### FRAGMENTO DEL TEXTO

Simón, el fariseo, ha invitado a Jesús a comer en su casa.  Cuando llega su visitante, le ofrece el asiento en la mesa pero nada de las cortesías de la época.  No se le acoge con un beso, ni ofrece lavar sus pies ya empolvados de la caminata.  Tampoco le unge la cabeza con aceite como es la costumbre.  No es que Simón sea maleducado, mucho menos malicioso.  Simplemente no reconoce a Jesús como representante de Dios digno del respeto más alto.  Al contrario, lo veo como un fulano fascinado por la atención que le proporciona la mujer de la mala fama.  Dice a sí mismo de Jesús: “’Si… fuera profeta, sabría qué clase de mujer es la que lo está tocando…’” 

En contraste con Simón, la mujer no sólo reconoce a Jesús como profeta sino derrocha sobre él favores de agradecimiento.  Le baña los pies con lágrimas, los enjuga con su pelo, los besa y los unge con perfume.  Este tratamiento extravagante corresponde a una persona que ha salvado su vida. Siente tan agradecida porque ha experimentado el perdón de Dios.  Ya está libre del peso de su culpa de manera que pueda sonreír de nuevo.  Es la libertad que sienten las mujeres que tuvieron abortos sienten después de un retiro de la “Vina de Raquel”.

Se puede ver la diferencia de actitud entre el fariseo y la mujer en el apóstol san Pablo.  Como Simón en el evangelio, Pablo trataba de cumplir todo los preceptos de la ley.  Pero sus esfuerzos sólo le ganaron un sentido de justificación falsa.   Andaba persiguiendo a los inocentes mientras pensando que iba llevando a cabo la voluntad de Dios.  Como dice en la segunda lectura: “…nadie queda justificado por el cumplimiento de la ley”.  Pero cuando conoció a Cristo, se dio cuenta que no estaba sirviendo a Dios. Con el perdón de pecado en el Bautismo, comenzó una vida nueva como la mujer en el evangelio.  Ya camina tan resplendente con  el amor de Jesús crucificado que dice: “…ya no soy el que vive, es Cristo quien vive en mí”.  No maltrata a nadie; más bien, dedica su vida a edificar la comunidad de Cristo en todas partes.

######
### DATOS EXTRAÍDOS

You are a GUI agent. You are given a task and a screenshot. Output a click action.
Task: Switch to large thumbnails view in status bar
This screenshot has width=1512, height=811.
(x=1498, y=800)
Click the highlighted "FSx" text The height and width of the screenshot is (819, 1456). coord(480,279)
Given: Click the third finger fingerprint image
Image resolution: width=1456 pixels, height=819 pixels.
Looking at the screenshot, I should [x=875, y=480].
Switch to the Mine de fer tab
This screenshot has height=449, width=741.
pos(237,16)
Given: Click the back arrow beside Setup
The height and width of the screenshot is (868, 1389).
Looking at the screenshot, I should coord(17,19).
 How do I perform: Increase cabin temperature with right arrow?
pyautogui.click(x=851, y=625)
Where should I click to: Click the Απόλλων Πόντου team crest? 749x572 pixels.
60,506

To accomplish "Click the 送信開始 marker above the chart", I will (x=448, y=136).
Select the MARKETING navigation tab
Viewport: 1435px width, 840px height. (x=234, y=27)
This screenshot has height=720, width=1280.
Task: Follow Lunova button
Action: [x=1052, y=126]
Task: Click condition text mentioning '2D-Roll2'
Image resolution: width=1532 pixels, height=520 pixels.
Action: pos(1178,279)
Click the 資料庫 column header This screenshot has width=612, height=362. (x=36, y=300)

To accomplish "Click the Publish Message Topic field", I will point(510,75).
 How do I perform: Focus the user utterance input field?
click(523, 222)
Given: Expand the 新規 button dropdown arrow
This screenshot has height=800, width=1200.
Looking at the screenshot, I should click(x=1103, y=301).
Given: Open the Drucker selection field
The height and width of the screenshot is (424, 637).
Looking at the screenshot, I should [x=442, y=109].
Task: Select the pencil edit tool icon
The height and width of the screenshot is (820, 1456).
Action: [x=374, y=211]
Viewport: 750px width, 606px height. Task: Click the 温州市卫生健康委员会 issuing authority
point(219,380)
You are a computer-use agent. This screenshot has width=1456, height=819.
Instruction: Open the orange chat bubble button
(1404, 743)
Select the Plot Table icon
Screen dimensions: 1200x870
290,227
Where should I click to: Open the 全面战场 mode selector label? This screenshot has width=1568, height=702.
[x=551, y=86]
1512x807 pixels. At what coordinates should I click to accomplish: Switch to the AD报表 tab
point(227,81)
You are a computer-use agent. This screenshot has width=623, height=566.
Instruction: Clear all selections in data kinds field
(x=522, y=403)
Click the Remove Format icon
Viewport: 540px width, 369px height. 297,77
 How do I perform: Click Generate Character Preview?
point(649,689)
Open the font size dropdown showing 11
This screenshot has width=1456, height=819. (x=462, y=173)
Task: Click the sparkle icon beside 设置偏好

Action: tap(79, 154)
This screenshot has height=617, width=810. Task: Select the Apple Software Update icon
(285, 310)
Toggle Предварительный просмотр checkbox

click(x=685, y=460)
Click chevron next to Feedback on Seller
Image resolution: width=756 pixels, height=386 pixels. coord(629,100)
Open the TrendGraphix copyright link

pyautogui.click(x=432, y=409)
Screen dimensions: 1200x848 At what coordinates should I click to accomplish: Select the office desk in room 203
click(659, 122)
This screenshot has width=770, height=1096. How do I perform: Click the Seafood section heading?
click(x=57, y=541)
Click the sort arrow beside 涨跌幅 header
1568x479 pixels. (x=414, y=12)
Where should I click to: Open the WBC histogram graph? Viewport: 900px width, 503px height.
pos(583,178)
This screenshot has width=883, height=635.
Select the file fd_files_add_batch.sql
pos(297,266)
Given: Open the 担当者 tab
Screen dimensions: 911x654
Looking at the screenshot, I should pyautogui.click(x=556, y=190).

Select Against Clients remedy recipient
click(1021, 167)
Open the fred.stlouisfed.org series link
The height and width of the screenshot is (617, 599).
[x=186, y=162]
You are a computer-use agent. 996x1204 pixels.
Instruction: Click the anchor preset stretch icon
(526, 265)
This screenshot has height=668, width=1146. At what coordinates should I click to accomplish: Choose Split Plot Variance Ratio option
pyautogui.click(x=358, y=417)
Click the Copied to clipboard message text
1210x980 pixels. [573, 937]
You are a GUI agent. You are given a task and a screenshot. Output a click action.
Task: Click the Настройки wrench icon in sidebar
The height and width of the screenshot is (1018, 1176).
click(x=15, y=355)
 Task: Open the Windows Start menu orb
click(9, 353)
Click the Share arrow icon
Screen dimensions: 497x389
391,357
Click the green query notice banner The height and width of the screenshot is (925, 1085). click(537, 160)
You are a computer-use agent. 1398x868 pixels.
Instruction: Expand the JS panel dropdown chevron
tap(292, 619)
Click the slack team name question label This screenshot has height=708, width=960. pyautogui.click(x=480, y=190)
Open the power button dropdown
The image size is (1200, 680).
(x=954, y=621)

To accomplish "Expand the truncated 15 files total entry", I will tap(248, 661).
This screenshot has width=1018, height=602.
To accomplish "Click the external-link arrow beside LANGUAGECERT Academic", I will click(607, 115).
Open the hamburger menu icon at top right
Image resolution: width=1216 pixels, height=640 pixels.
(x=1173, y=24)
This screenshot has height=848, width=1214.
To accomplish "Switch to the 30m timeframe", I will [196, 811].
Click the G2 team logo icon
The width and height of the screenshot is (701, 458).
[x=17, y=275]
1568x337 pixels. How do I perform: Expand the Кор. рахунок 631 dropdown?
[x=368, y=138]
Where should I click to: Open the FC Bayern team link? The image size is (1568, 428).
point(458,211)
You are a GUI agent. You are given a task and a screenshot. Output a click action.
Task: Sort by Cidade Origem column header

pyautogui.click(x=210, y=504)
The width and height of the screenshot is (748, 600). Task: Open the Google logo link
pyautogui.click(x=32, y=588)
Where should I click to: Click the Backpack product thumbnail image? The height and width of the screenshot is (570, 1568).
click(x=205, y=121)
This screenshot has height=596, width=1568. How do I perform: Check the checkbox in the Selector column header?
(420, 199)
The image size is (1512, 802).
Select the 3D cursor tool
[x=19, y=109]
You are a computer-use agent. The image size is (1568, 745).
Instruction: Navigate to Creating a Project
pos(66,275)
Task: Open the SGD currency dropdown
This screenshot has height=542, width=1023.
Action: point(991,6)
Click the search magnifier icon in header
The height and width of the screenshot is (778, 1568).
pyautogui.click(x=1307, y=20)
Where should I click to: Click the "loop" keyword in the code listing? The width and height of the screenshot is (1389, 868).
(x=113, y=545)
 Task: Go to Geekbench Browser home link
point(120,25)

######

*ENUNCIADO 1*: Enumera las acciones que, según el fragmento sobre Simón el fariseo y la mujer, realiza la mujer con los pies de Jesús.
*ENUNCIADO 2*: Prolonga el fragmento sobre Simón, la mujer y san Pablo a partir de donde termina.
Las entradas no intervienen en esto.

*RESPUESTA ESCRITA 1*:
- Los baña con lágrimas.
- Los enjuga con su pelo.
- Los besa.
- Los unge con perfume.

*RESPUESTA ESCRITA 2*:
En la primera lectura David se descubre a sí mismo como pecador.  Durante este Año de Misericordia esto debe ser nuestra tarea.  Nadie aquí tendrá que confesarse como responsable por la muerte del otro pero hemos faltado el amor como Simón, el fariseo.  Hemos fallado a responder a la bondad de Dios por cuidar a otras personas con la generosidad.  A veces aun las tratamos con el desprecio.  Queremos arrepentirnos de estos y los otros pecados que hemos cometido.  Queremos pedir el perdón de Dios quien siempre es rico en la misericordia.  Finalmente, queremos aceptar su gracia para vivir con agradecimiento en nuestros corazones todos nuestros días.  Queremos vivir con agradecimiento en nuestros corazones.

1 comentario:

Francisco J Delafuente dijo...

Que interesante reflexión, y la comparación con el amor y misericordia de Dios padre, esto es también el volver a nuestra galilea, donde tuvimos nuestro primer amos a Jesús, es así como lo veo y lo aprecio.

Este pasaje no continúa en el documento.